Francisco Moreno
- Born: 31 January 2002 (age 24) Tucumán, Argentina
- Height: 185 cm (6 ft 1 in)
- Weight: 143 kg (315 lb; 22 st 7 lb)

Rugby union career
- Position: Prop
- Current team: Tarucas

Youth career
- –2017: Lince

Amateur team(s)
- Years: Team / Apps / (Points)
- 2017–2026: Universitario

Senior career
- Years: Team / Apps / (Points)
- 2024: Cobras Brasil / 12 / (0)
- 2025–2026: Tarucas / 15 / (0)
- 2026–: Newcastle Red Bulls / 0 / (0)
- Correct as of 28 August 2026

International career
- Years: Team / Apps / (Points)
- 2025: Argentina XV / 1 / (0)
- 2026–: Argentina / 1 / (0)
- Correct as of 28 August 2026

= Francisco Moreno (rugby union) =

Francisco Moreno (born 31 January 2002) is a professional Argentine rugby union player who currently plays as a prop for Premiership club Newcastle Red Bulls and the Argentina national team.

==Early life==
Moreno was born in Tucumán Province, Argentina in 2002.

==Career==
Moreno began his youth career playing club rugby with Lince in Tucumán Province.
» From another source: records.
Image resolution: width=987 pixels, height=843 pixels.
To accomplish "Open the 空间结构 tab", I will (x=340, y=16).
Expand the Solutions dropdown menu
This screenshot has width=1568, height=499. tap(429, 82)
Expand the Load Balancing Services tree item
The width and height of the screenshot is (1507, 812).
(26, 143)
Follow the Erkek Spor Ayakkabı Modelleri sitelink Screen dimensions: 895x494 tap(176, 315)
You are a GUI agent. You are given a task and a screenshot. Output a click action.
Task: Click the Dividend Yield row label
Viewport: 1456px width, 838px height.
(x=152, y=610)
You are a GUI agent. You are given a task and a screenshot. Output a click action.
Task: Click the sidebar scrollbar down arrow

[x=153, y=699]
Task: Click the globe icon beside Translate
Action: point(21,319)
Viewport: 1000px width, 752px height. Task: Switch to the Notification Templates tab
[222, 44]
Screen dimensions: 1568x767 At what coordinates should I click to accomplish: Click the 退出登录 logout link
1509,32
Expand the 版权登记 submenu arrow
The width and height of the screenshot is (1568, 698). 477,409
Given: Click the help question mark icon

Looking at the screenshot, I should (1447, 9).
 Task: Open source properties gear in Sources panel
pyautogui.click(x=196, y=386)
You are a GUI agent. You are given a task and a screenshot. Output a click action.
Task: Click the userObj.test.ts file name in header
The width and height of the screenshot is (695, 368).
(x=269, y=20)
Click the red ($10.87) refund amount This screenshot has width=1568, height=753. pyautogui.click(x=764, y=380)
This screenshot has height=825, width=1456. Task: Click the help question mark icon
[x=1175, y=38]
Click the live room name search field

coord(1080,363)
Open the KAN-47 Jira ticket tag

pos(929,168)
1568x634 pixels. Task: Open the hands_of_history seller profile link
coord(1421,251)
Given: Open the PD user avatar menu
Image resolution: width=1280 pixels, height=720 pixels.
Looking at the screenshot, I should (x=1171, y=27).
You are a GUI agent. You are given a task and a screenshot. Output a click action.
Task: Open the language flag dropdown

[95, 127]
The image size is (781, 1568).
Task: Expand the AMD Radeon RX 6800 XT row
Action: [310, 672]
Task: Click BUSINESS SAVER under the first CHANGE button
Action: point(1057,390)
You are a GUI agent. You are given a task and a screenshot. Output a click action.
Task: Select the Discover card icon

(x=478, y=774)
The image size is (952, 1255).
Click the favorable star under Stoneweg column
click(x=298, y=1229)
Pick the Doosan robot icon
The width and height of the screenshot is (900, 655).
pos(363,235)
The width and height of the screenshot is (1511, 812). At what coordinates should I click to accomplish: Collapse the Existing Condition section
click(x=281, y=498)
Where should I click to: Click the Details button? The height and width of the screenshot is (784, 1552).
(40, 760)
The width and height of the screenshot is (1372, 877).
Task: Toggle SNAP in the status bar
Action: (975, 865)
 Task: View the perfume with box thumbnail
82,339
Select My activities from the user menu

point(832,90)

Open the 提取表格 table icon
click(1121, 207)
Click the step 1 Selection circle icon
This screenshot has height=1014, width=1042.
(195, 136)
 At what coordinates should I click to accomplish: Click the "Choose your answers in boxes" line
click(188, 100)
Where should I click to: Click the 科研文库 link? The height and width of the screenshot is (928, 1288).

He later joined Universitario.

In 2024, Moreno was the starting prop for Cobras Brasil in the Super Rugby Americas competition. He played in all twelve of their games during the 2024 season in which they finished bottom of the ladder. The following season, Moreno had joined the new expansion team, Tarucas, in his home province of Tucumán. He played fifteen games for the team across two seasons.

In August 2026, having played all his rugby in South America, Moreno was announced as the latest signing of the Newcastle Red Bulls in the English Premiership. He signed a one-year deal.

==International career==
In mid-2025, Moreno was called-up to the Argentina XV squad for their one-off match against Romania in Buenos Aires during the 2025 International window.

In August 2026, Moreno was called-up to the Argentina squad ahead of their three Test matches during the August–September International window. He made his Test debut against South Africa on 8 August 2026 at the José Amalfitani Stadium. Starting at tighthead prop, Argentina lost in a close contest 10–17. Moreno was later announced as the starting tighthead prop again in their follow up Test against Australia during the 2026 Australia tour of Argentina.